Articles > January 31, 2024 Elisabeth Ortega, Ph. D

Second round of quantum computers in EuroHPC ecosystem

A few days before last Christmas, EuroHPC JU announced new efforts to expand the list of quantum computers in the European ecosystem. The call will be open until the 31st of March 2024.

In March 2022, EuroHPC JU published the first call to host quantum computers in HPC centers. As a result, almost half a year later, EuroHPC issued a press release announcing the hosted agreements signed for the installation of the new EuroHPC quantum computers. Each of the six HPC centers will host a quantum computer with a different physical implementation of qubits: superconducting qubits in a star-shaped topology (IT4),  superconducting qubits in a square-lattice topology (LRZ), photonic quantum-dot (TGCC), neutral atoms (CINECA), trapped ions (PSNC) and superconducting analog quantum computer (BSC). A description of these implementations is beyond the scope of this article, but it may be the topic of a future one.

If you are interested in the call or curious what it’s about, but you are clueless when it comes to “quantum language”, read on.

In summary, the call for expression of interest provides €20M from EuroHPC JU to procure at least two quantum computers. Those quantum computers will be co-funded with the EuroHPC JU participating states. EuroHPC JU will cover up to 50% of the total cost, considered as up to 50% of the acquisition costs, up to 50% of the costs to integrate the quantum computer with the existing supercomputer of the hosting entity, and up to 50% of the operating costs of these quantum computers. However, the quantum computer will be 100% owned by EuroHPC JU. The most relevant requirements are that the hosting entity should have experience working with quantum technologies or installing and operating integrated HPC systems, and ensure connectivity among the other hosting facilities inside the EuroHPC ecosystem.

As you may know from the previous call (summarized at the beginning of this article), due to the nature and maturity of quantum computing hardware, a wide assortment of physical implementations of qubits exist. The call follows the same path as its older sibling: the hosting entity is in charge of choosing the quantum hardware (without singling out any one vendor) and how it will be implemented with the HPC system. However, due to the novelty and complexity behind quantum computing, choosing the best option could be a hard decision that can be simplified after contacting experts, quantum computing vendors, and/or consulting companies.

Anyhow, despite contacting external people, the minds behind the proposal should be aware of the basic technicalities, such as the specifications to be fulfilled by the installation date.

The quantum chip should have:

  • At least 10 physical qubits: Physical qubits are the physical implementation of the two-state quantum system. In other words, it is the number of “pieces” that can stay in the state defined as 0 or 1, such as the energy levels of an atom, polarization of a photon, presence or absence of electrons in a vacancy or in certain positions, electron spin, among others.
  • 2-qubit gate fidelity of 99%: the most attractive quantum operations are those that operate two qubits at the same time, so the call specifies that the error in operating 2-qubit gates must be less than 1%. One example of these operations is the CNOT gate, used to entangle two qubits.
  • Qubit read-out fidelities of at least 95%, which, as the reader can imagine, means getting a 0 or a 1 correctly 95% of the time a circuit is read.
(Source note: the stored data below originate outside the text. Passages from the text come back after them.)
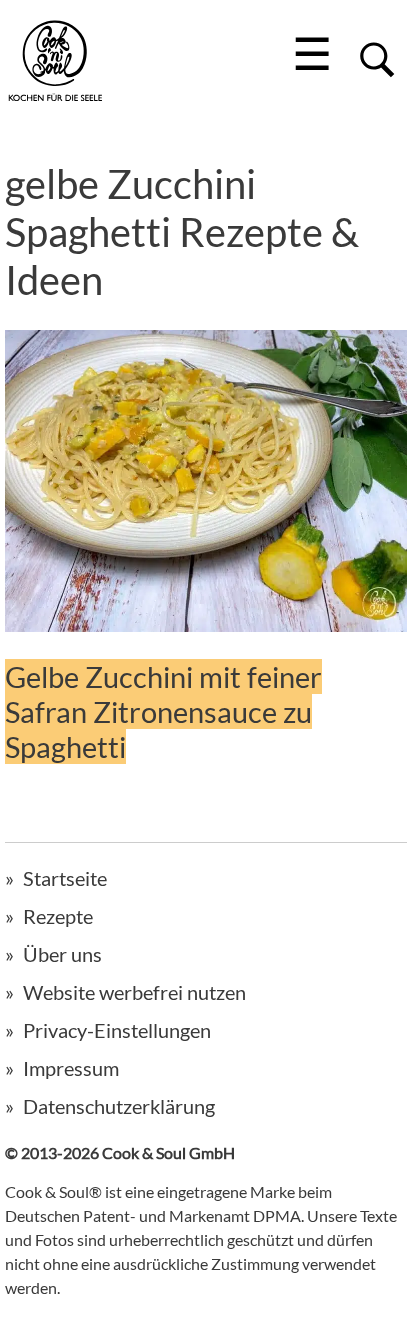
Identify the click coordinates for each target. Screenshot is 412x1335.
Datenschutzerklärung (119, 1106)
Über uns (62, 954)
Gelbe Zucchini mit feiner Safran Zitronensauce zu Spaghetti (163, 711)
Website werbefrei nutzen (134, 992)
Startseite (65, 878)
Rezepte (58, 916)
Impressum (71, 1068)
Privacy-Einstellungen (117, 1030)
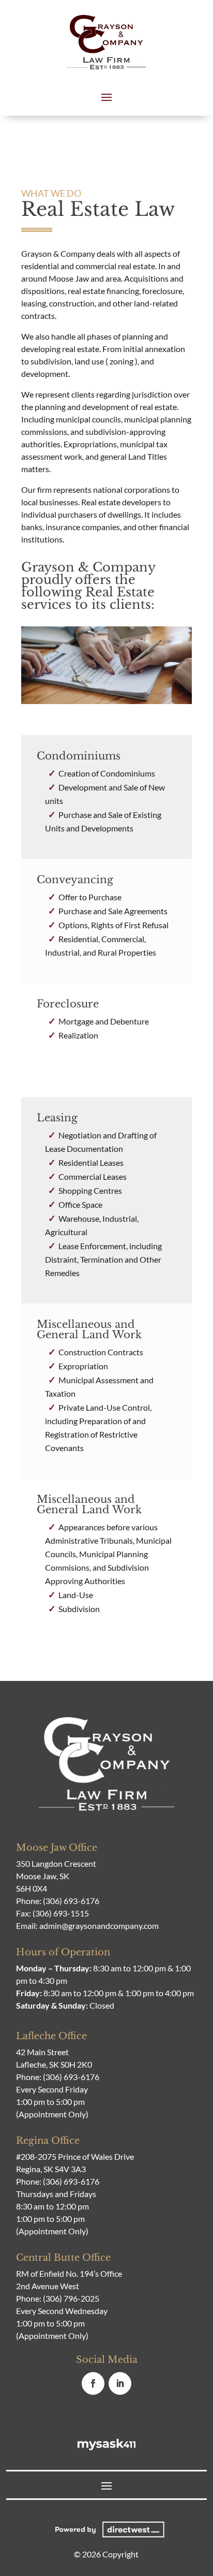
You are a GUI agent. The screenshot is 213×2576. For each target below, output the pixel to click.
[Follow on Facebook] (93, 2383)
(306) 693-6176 (71, 1901)
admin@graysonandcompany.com (99, 1925)
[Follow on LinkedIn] (120, 2383)
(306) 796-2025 (71, 2298)
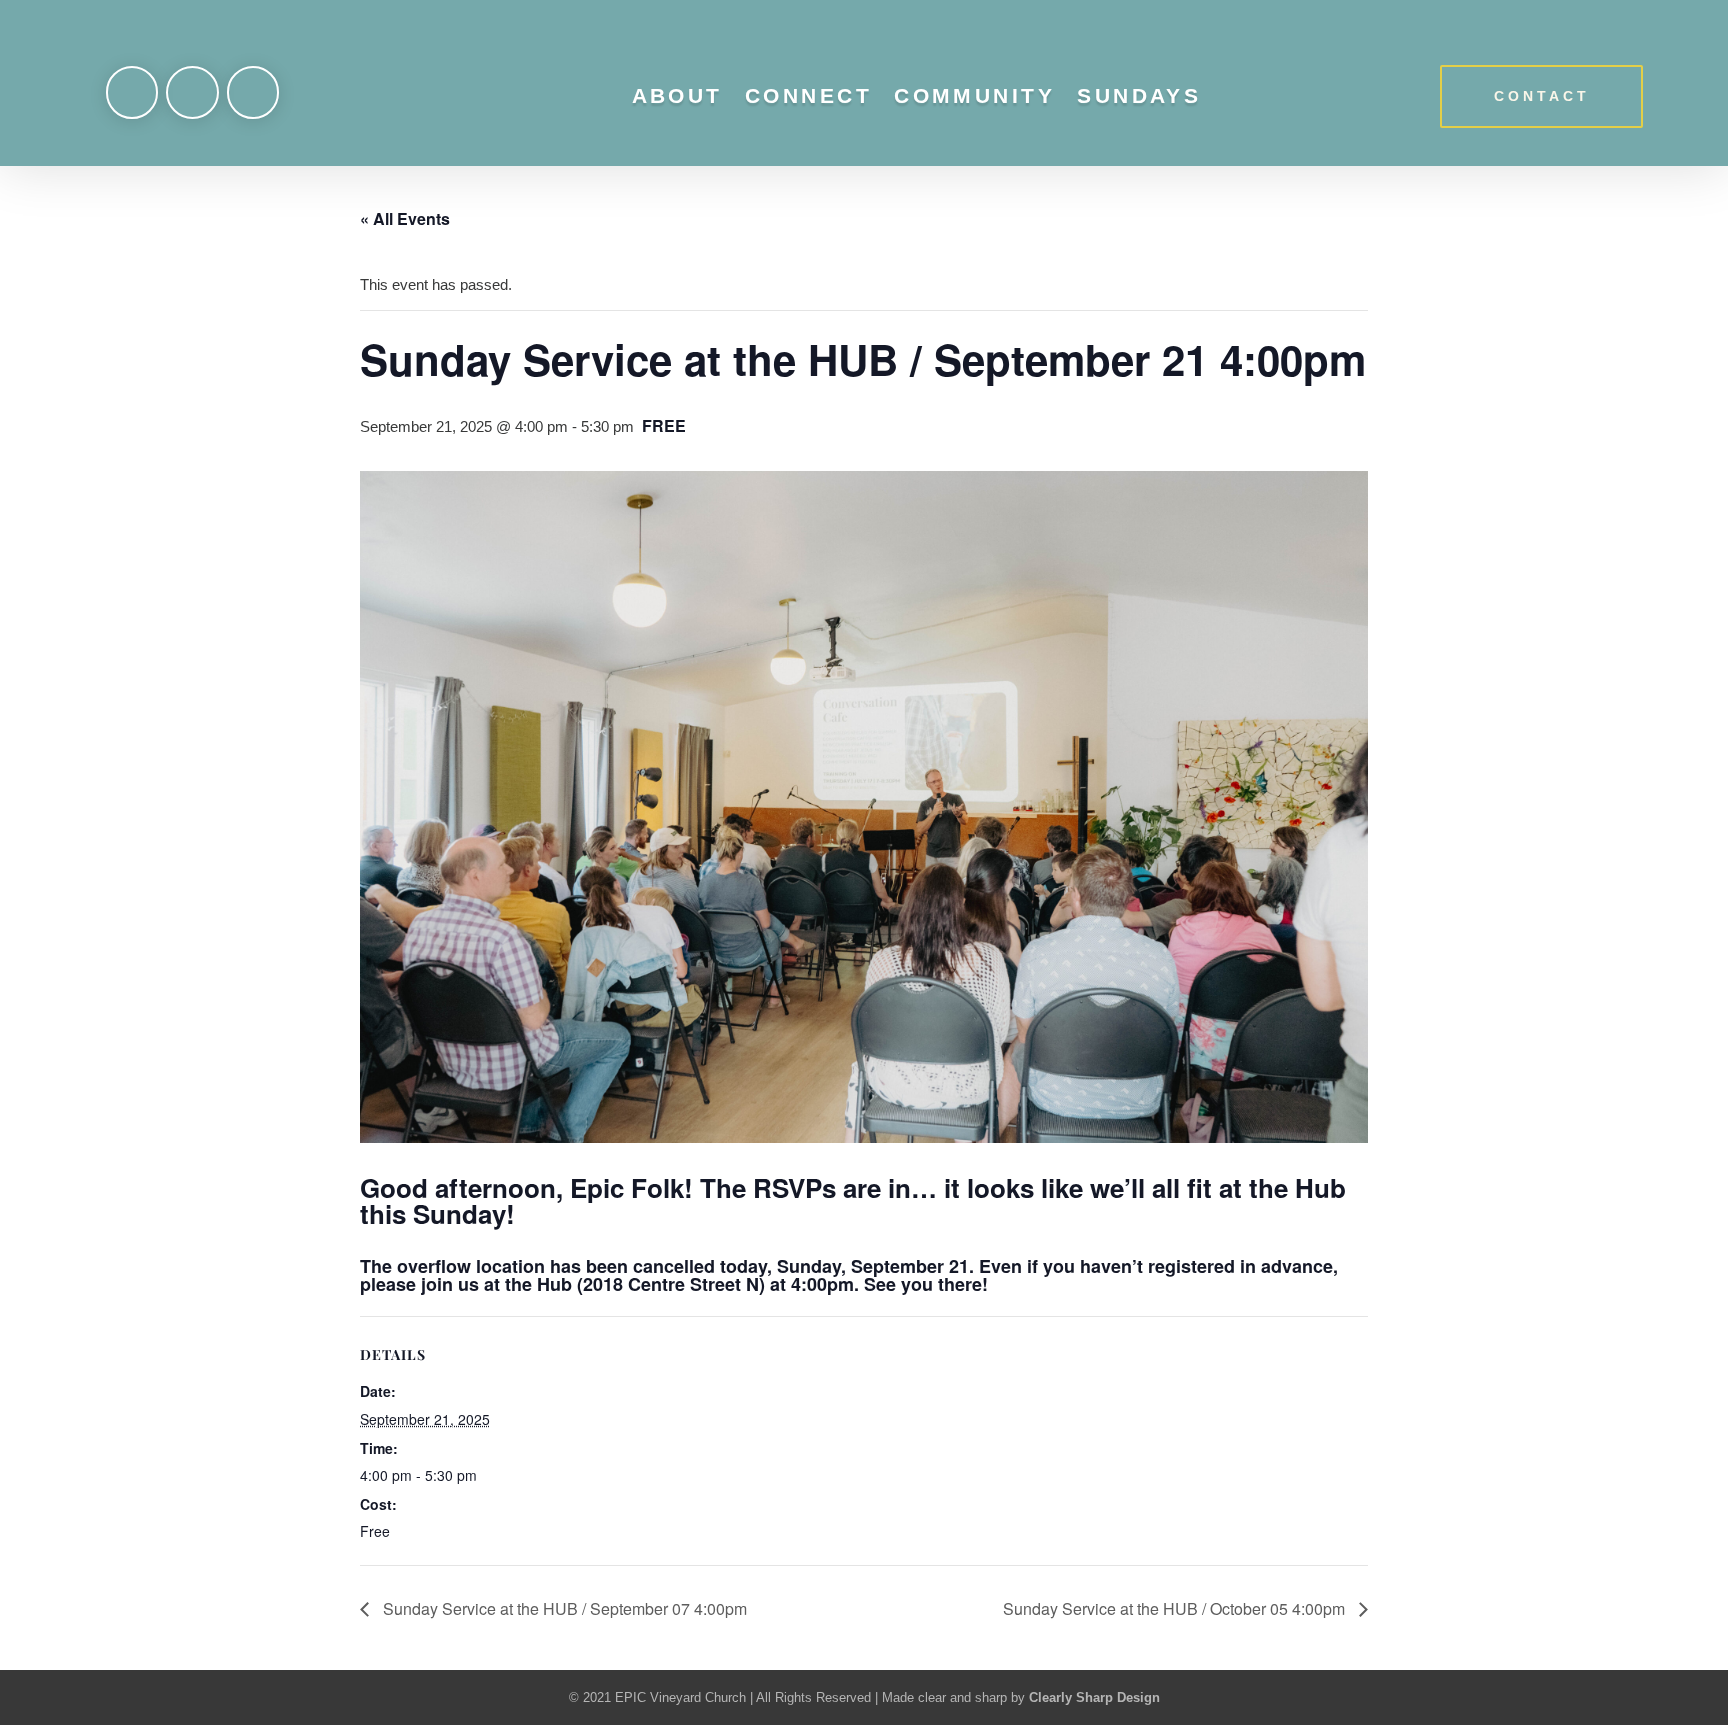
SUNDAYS (1139, 95)
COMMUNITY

Are these numbers too high or too low?

Well, it depends. Let’s start with the number of qubits. The qubit architecture can favor one kind of operation over others. One of the oldest quantum computer vendors provides a 5k qubit (500x more than the call), but the chip (a quantum annealer) can only afford optimization operations. Then, for general-purpose, also called universal quantum computers, this number dramatically decreases and depends on the physical implementation of the qubit. However, 10 qubits is an affordable number and enough to work with small circuits. The other two specifications relate to the quality of the qubits. The number of quality parameters to differentiate between a “good” or a “bad” quantum chip is not small, but the call specifies only the minimum fidelities of 2-qubit gates and qubit readout. Considering the explanation given above, those numbers can sound reasonably large compared to the classical bit rate errors of a processor, but they are quite stringent considering the current status of the technology. In summary, this call asks for hosting quantum computers which will be powerful enough to encourage further investigations into the co-location of quantum computers with HPC clusters, and the development of new algorithms thanks to the economic effort made by EuroHPC JU and the participating states.

Is such an effort worth it?

I’m pretty sure the Wright brothers got the same question from their family and friends before they built the first powered airplane. The experimental machine they made in 1903 doesn’t have much in common with commercial airplanes such as the Boeing 787 Dreamliner, but everything has to start somewhere, powered by the hands and minds of talented scientists who want to push the boundaries of technology a little further.